Speaking of surly, Albert was on a tear. Albert is a new favorite whom I've not met, only smiled at from across the room. He's old, but his eyes aren't. They still have youth in them, albeit a confused youth. His hair is unintentionally hip, turned into an ultra cool faux-hawk by uneven sleep. When his eye catches mine he waves at me flirtatiously, using just one finger. But last night there was no flirting because Melvin was too much for Albert. Melvin is too much for most people, what with his penchant for disrobing and inappropriately relieving himself.
Last night the kitchen forgot to include Albert's dinner tray and even though the food looks ghastly, Albert was not pleased that he didn't get anything to eat. The staff went right to work to get their hands on Albert's dinner, but that didn't calm him down right away. Kollie, the male nurse from Liberia, put his arm around Albert in a sweet hug and told him that, as his friend, he was going to see to it that his dinner was brought up immediately, that he was really sorry. This placated Albert, at least until Melvin went too far. When the tray arrived, Albert tore into his ham sandwich like a man who hadn't seen food for weeks. So when Melvin's hand ventured a little too closely into Albert's space, as it probably does fairly frequently, Albert would have none of it.

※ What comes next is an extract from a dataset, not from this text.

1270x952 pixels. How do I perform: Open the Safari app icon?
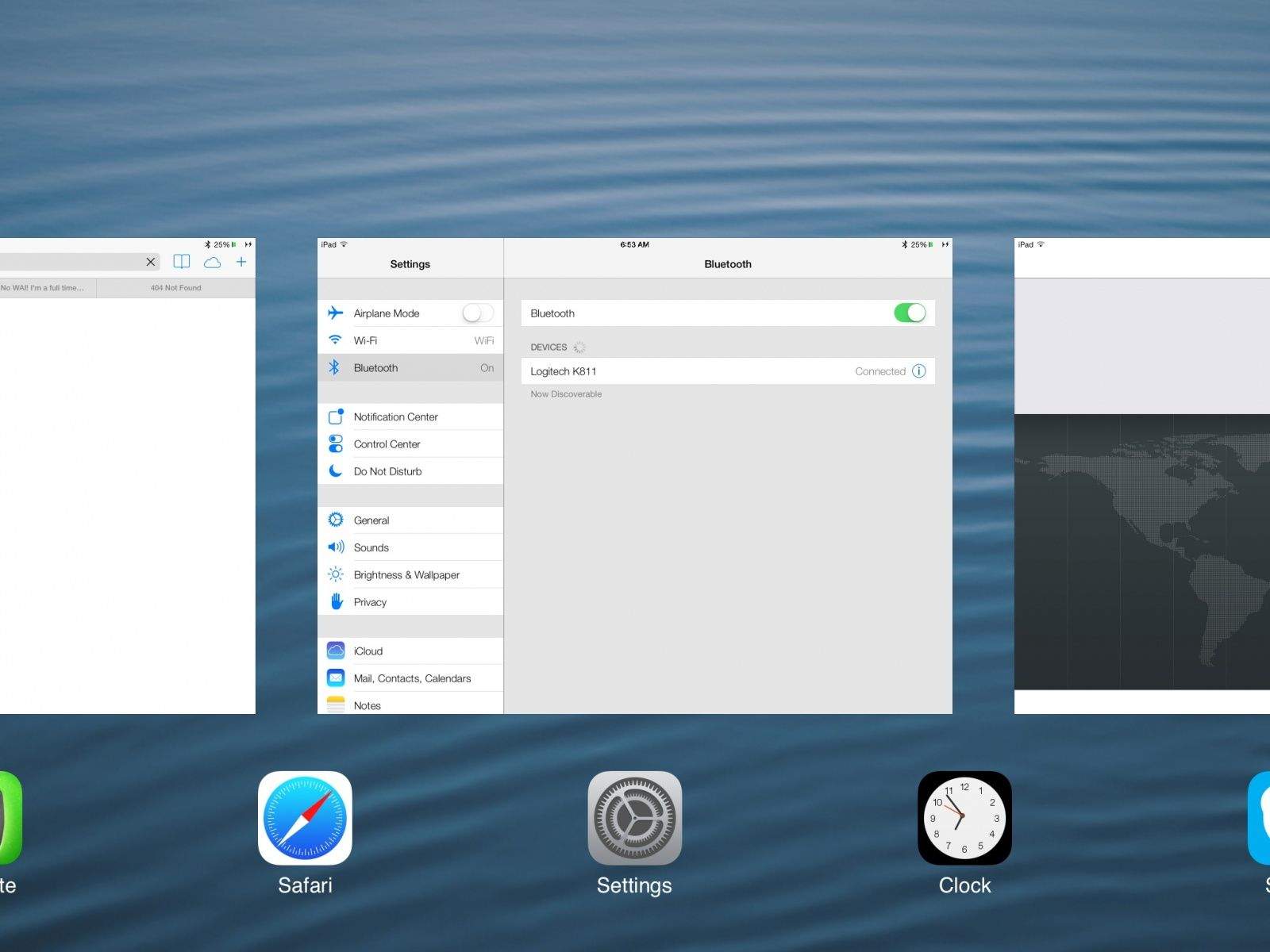pyautogui.click(x=305, y=818)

Suddenly, the faint musical strains of Jesus Loves Me, This I Know coming from the CD player were interrupted by the exasperated cries of an old man who just wanted his ham sandwich. "Goddammit, you bastard!" Albert yelled, giant food crumbs spraying out of his mouth and all over the table. "Get your hands off my food, you son-of-a-bitch!" My adorable, across-the-room sweetheart, Albert, was clearly not amused by Melvin's childish antics. Then, just as quickly as his temper flared, it was gone and he quietly finished his meal.
Maybe the youth I see in Albert's eyes is a reflection of the child he's becoming again. Regressing, revisiting his childhood one failing synapse at a time. Falling backward into a time when restraint wasn't well known and anger exploded quickly. Then, a moment later, gone.